Omphalos incassa il patrocinio della Regione, della Provincia e di sei Comuni dell'Umbria. Ma non quello di Perugia: "Arriveranno autobus da Toscana, Marche e Lazio"

La locandina dell'anno scorso, quella che per l'assessore Francesco Calabrese "ha sputato in faccia ai cattolici", non disturba Regione, Provincia e sei Comuni dell'Umbria. La prova provata è che il Perugia Pride Parade del 30 giugno incassa otto patrocini (ma non quello del Comune di Perugia, che resta fermo sulla sua posizione).

E Omphalos stila l'elenco: "Il Perugia Pride 2018 è patrocinato dalla Regione Umbria, dalla Provincia di Perugia e dai Comuni di Foligno, Gualdo Tadino, Gubbio, Magione, Marsciano e San Giustino.
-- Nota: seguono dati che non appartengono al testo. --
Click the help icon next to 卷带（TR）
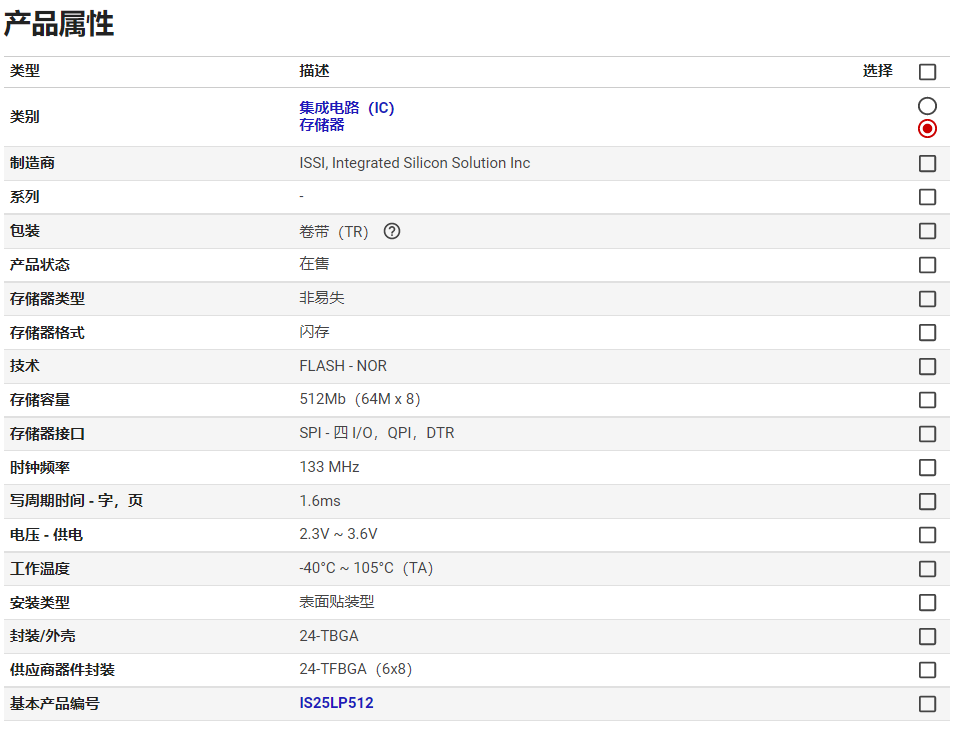 (x=392, y=231)
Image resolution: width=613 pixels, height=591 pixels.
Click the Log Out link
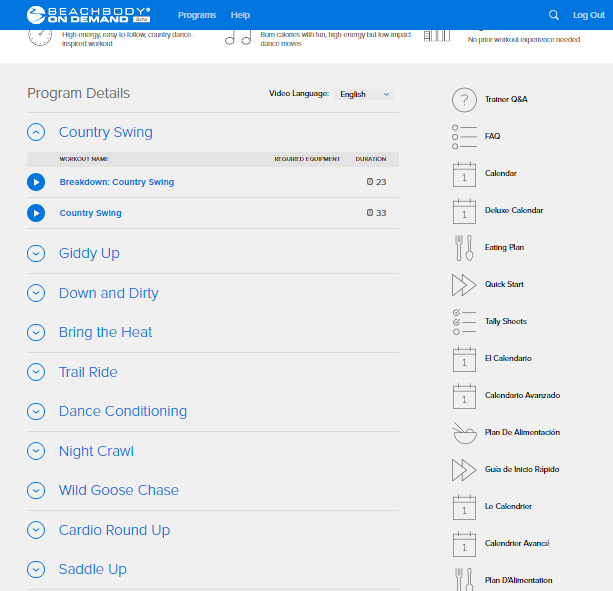(588, 15)
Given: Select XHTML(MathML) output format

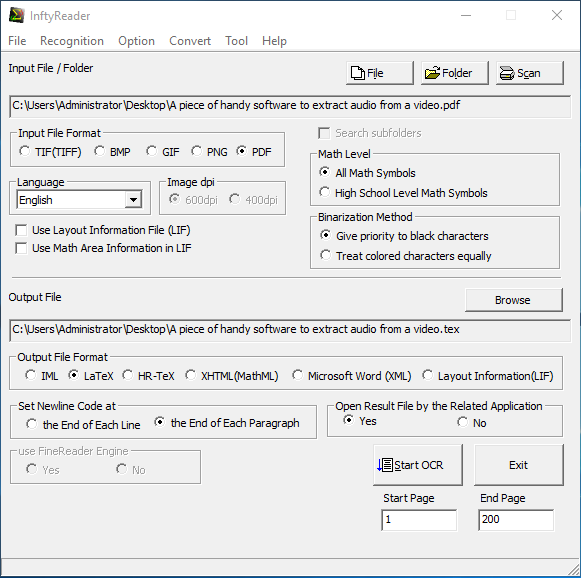Looking at the screenshot, I should pos(190,375).
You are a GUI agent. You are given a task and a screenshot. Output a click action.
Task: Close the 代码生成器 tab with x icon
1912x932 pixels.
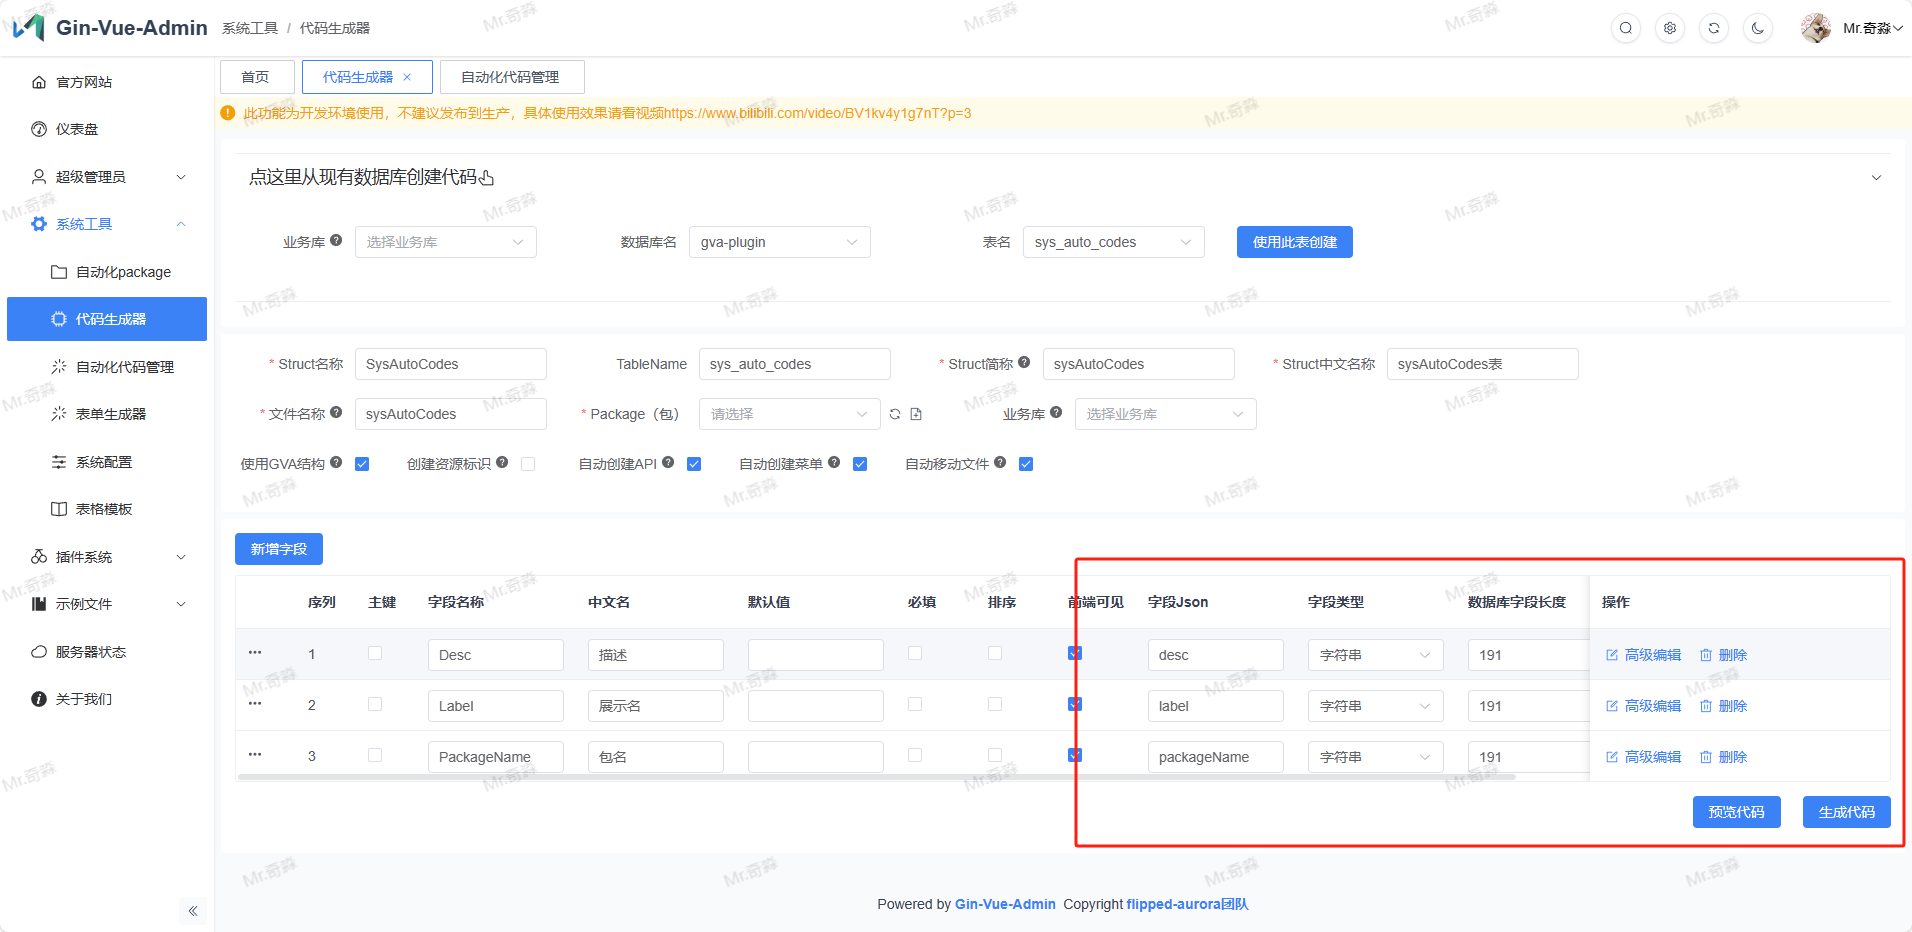407,77
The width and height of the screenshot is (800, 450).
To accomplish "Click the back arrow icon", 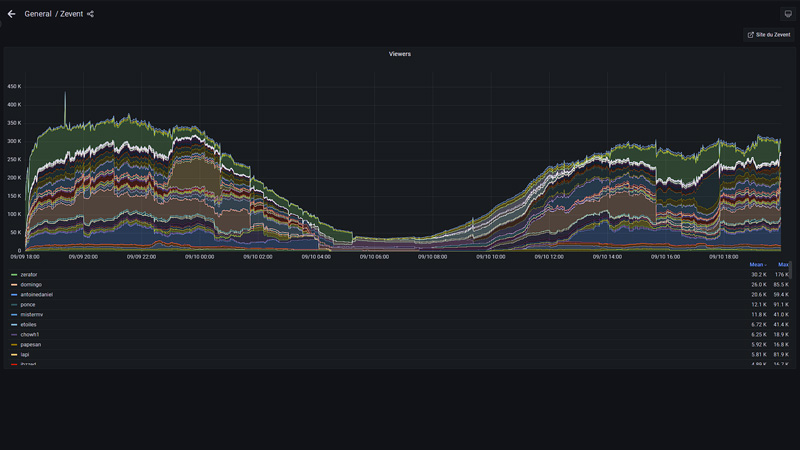I will click(x=12, y=14).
Inoltre, le adesioni al manifesto politico, che stila varie rivendicazioni su diritti civili e sociali della persona, genitorialità completa per le coppie same-sex e parità di accesso alla felicità individuale per le persone lesbiche, gay, bisessuali, trans* e intersex (Lgbti), arrivano da oltre 50 associazioni e gruppi politici sia dall’Umbria che dal Centro Italia. Cgil, Anpi, Arci, Unione degli Universitari, Rete degli Studenti Medi, Libera, solo per citare le sigle più conosciute, sfileranno con striscioni e musica insieme ad Omphalos e alla comunità Lgbti per le strade di Perugia. Non mancano anche i partiti politici che hanno scelto di sostenere e aderire al Perugia Pride, tra i quali Radicali, Partito Democratico, Articolo 1 MdP, Liberi e Uguali e Prc". 
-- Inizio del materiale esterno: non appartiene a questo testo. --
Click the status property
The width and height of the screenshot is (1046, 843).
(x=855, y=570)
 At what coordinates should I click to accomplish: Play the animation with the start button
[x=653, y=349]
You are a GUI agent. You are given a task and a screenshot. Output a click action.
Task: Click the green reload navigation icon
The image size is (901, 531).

A questo punto Stefano Bucaioni, presidente di Omphalos, parte all'attacco della Giunta Romizi: "Nonostante il mancato patrocinio del Comune di Perugia, che ormai ha deciso di metterci in punizione – sottolinea Bucaioni – siamo orgogliosi che la Regione Umbria, la Provincia di Perugia e altri 6 comuni umbri abbiano confermato anche quest’anno il loro patrocinio all’evento. Questa è l’ennesima dimostrazione che la posizione della Giunta comunale e del sindaco Romizi è una posizione di parte e puramente strumentale. Sabato 30 giugno Perugia sarà invasa dai colori dell’arcobaleno che la Giunta del capoluogo lo voglia o meno. I cittadini sapranno poi valutare chi sta dalla parte dei diritti e dell’uguaglianza e chi invece da quella delle discriminazioni e dell’intolleranza". 
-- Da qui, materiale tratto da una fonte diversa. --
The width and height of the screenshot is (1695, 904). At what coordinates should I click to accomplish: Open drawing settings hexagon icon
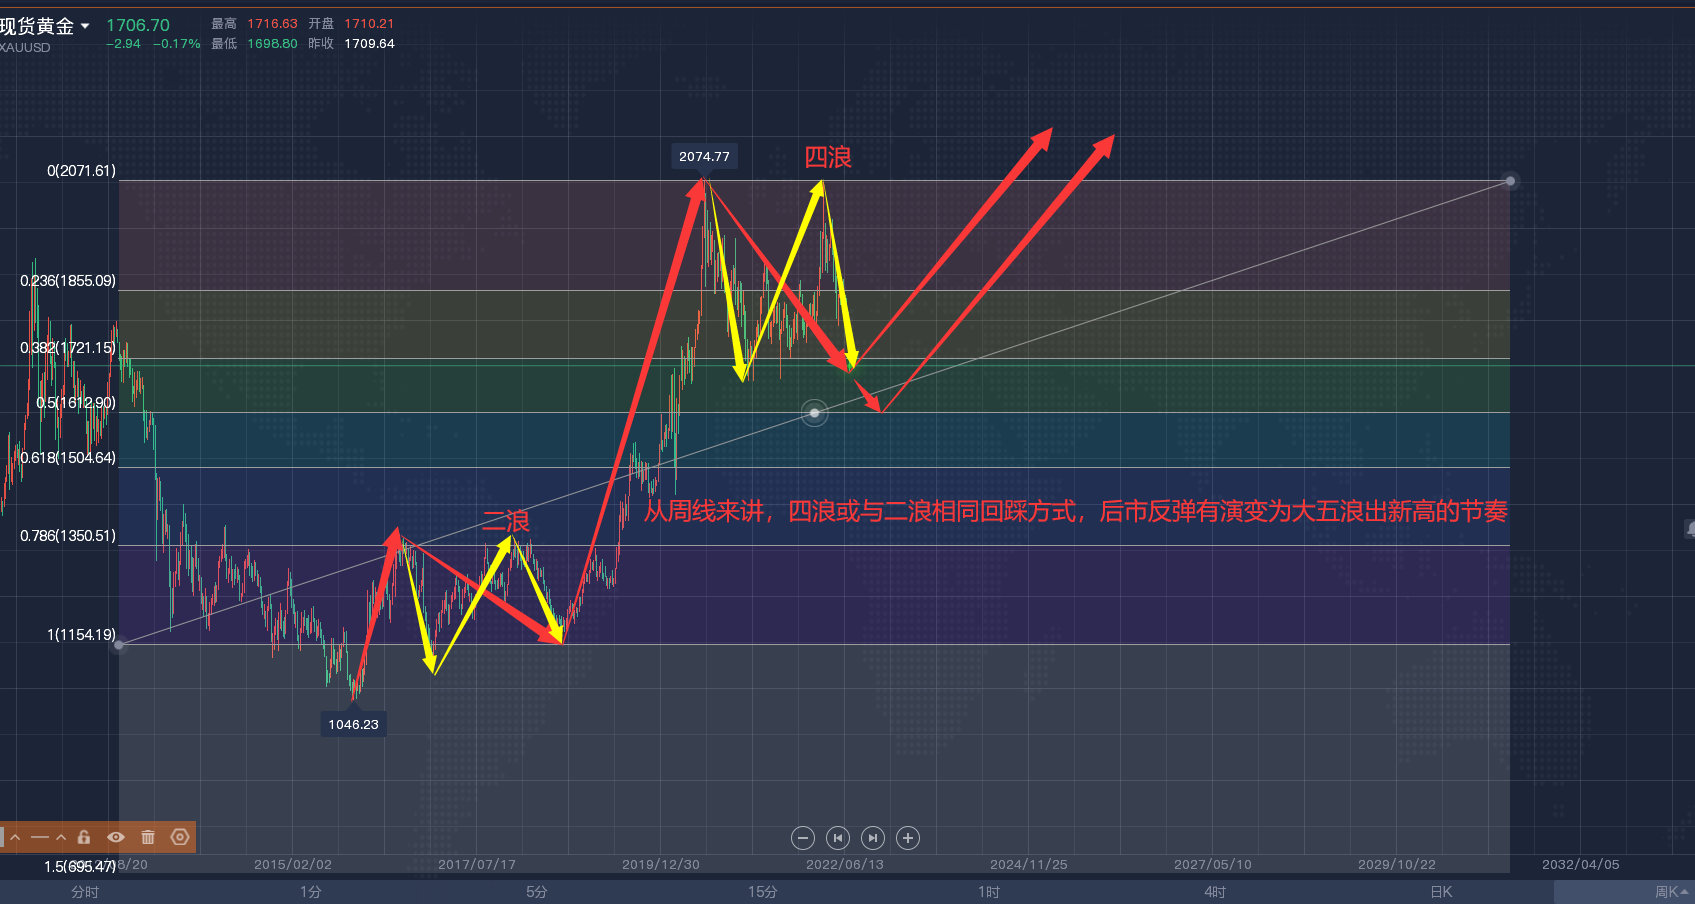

Il 30 giugno, giorno del Perugia Pride Parade e del corteo in centro storico, Omphalos annuncia l'arrivo di "autobus dalle Marche, dal Lazio e dalla Toscana per la prima parata dell'orgoglio Lgbti in Umbria". E ancora: "Mancano meno di due settimane alla grande parata del Perugia Pride – commenta Stefano Bucaioni, presidente di Omphalos – e le adesioni alla manifestazione crescono di giorno in giorno. Siamo orgogliosi che tante associazioni e organizzazioni del territorio abbiano scelto di rinnovare il loro sostegno al Perugia Pride e che sabato 30 giugno saranno in corteo con noi per rivendicare uguaglianza, libertà, autodeterminazione per tutti e tutte. Quest’anno stiamo assistendo ad una straordinaria partecipazione ai pride in tutto il paese. Sono state tantissime le persone in piazza nei 14 pride che si sono già tenuti: 500.000 presenze a Roma, 120.000 a Torino, 10.000 a Siena e Trento. Stiamo costruendo una grande reazione e resistenza di piazza ai nuovi fascismi che mettono in pericolo diritti umani e civili. Siamo sicuri che anche Perugia e l’Umbria risponderanno scendendo in piazza e unendosi a questo grande movimento".